Rows showing where targets appear

□ □ □ □ □

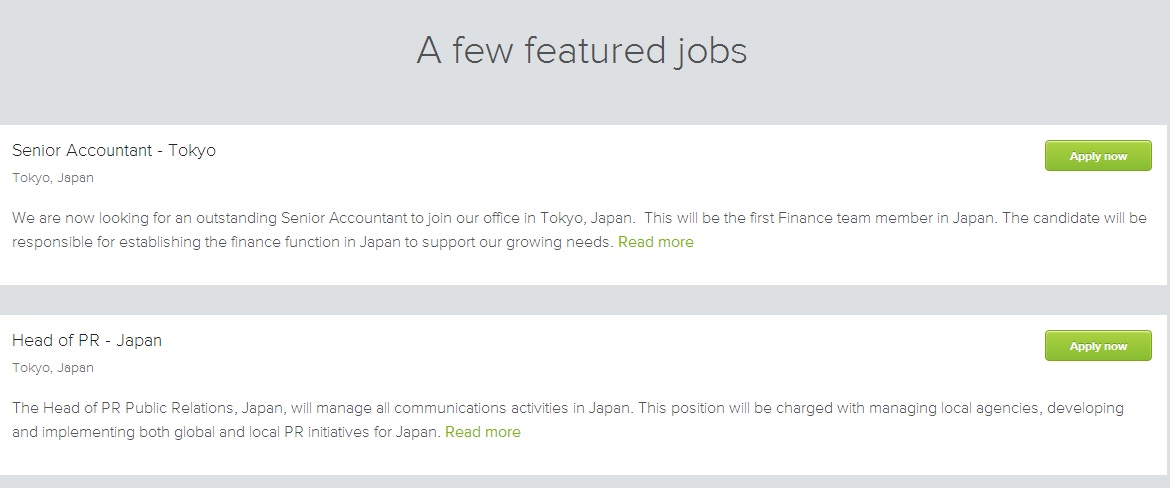
Task: Open the Head of PR - Japan job title
Action: pos(87,341)
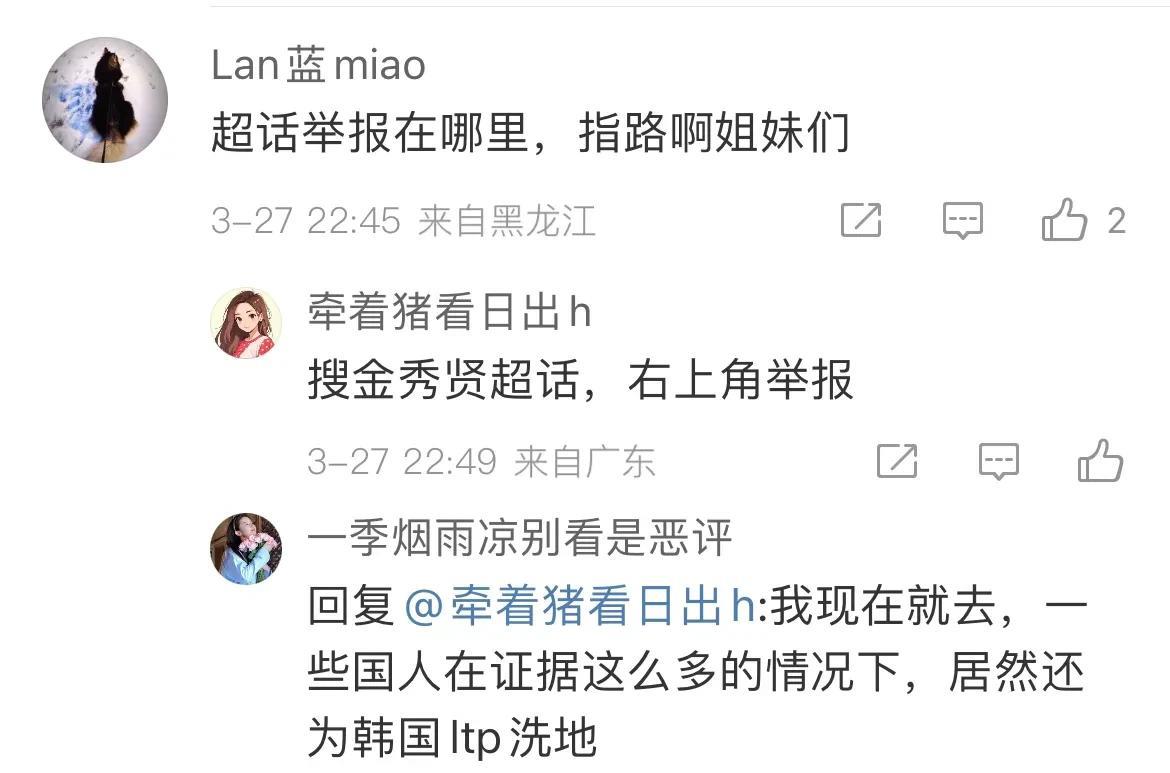Viewport: 1170px width, 773px height.
Task: Open avatar of 一季烟雨凉别看是恶评
Action: pyautogui.click(x=246, y=548)
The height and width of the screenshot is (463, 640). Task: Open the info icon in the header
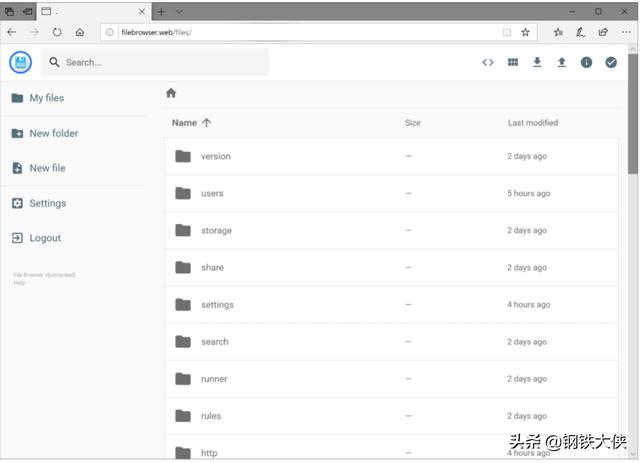pos(586,62)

□ □ □ □ □

Required work: Write out every row above word for word, leaving out the pictures.

Response to the exercise:
Task: Open the Head of PR - Japan job title
Action: pos(87,341)
Viewport: 1170px width, 773px height.
Task: Open avatar of 一季烟雨凉别看是恶评
Action: pyautogui.click(x=246, y=548)
The height and width of the screenshot is (463, 640). Task: Open the info icon in the header
pos(586,62)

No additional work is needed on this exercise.